The rise of the dollar index – a gauge of the greenback's value against a basket of six major currencies – has been virtually unassailable, racking up gains for a record 12 straight weeks – its longest winning streak since its 1971 free float under President Nixon.
"We expect a strategically strong dollar over an extended period measured in months and years," said David Kotok, chief investment officer at U.S. money manager Cumberland Advisors with $2.3 billion in assets under management. "Our central bank is at neutral and unlikely to revert to QE (quantitative easing) again. The rest of the world has not reached that stage."
Kotok is not alone. Eighty one percent of respondents expect the greenback to set new highs, while just under a fifth believes the rally will fade.

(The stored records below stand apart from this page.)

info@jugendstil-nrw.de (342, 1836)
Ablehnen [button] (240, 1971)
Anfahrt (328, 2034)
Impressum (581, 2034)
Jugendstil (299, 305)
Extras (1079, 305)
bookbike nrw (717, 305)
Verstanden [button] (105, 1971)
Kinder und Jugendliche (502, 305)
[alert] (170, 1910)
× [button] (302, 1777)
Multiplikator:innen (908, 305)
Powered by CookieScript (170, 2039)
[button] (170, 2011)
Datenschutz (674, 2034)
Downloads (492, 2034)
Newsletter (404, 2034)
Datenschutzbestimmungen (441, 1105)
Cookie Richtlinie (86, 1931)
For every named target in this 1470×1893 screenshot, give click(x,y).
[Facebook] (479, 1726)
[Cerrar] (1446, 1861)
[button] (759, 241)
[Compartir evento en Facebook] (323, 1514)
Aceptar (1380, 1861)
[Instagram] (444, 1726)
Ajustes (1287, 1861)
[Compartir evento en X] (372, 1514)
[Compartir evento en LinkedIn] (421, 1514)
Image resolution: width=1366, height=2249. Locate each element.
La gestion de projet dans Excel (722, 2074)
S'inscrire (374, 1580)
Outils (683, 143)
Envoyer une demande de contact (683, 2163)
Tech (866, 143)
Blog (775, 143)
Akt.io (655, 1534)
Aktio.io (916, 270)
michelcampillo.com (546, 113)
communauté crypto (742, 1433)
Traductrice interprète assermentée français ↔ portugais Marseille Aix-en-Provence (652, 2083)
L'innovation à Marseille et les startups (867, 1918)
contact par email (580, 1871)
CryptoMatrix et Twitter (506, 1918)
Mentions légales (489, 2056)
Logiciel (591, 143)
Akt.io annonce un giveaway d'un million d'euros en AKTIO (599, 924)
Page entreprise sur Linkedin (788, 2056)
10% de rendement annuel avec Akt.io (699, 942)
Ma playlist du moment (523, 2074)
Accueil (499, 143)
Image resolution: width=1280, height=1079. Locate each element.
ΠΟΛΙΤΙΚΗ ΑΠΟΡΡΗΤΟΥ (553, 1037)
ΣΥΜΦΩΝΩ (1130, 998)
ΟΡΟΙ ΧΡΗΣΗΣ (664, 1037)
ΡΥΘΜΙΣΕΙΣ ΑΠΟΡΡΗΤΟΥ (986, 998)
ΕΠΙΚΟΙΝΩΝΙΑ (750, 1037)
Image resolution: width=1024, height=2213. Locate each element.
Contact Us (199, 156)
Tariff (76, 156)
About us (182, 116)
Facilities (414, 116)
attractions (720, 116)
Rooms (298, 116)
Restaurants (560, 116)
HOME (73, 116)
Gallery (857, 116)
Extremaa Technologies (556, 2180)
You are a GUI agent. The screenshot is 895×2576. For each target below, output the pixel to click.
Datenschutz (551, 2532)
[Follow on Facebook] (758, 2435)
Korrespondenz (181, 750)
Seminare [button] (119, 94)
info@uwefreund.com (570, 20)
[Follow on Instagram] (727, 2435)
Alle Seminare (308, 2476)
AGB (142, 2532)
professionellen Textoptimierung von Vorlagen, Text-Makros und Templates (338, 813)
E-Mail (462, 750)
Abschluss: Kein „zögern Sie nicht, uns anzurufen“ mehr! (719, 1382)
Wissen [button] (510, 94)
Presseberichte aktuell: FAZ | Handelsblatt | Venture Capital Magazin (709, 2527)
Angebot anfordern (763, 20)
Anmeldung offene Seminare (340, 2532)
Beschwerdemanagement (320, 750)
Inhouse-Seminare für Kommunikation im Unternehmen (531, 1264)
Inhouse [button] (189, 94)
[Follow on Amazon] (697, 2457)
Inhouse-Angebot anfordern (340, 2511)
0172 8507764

In a research report on September 30, Deutsche Bank flagged the dollar's ascent as a major headwind for the commodities complex and predicted that the move has further to go.
"A new long-term uptrend in the U.S. dollar is now firmly entrenched and will continue to pose risks to large parts of the commodities complex," Deutsche Bank strategists said in their Commodities Quarterly. "On our reckoning we are only half way through the current U.S. dollar cycle in duration and magnitude terms."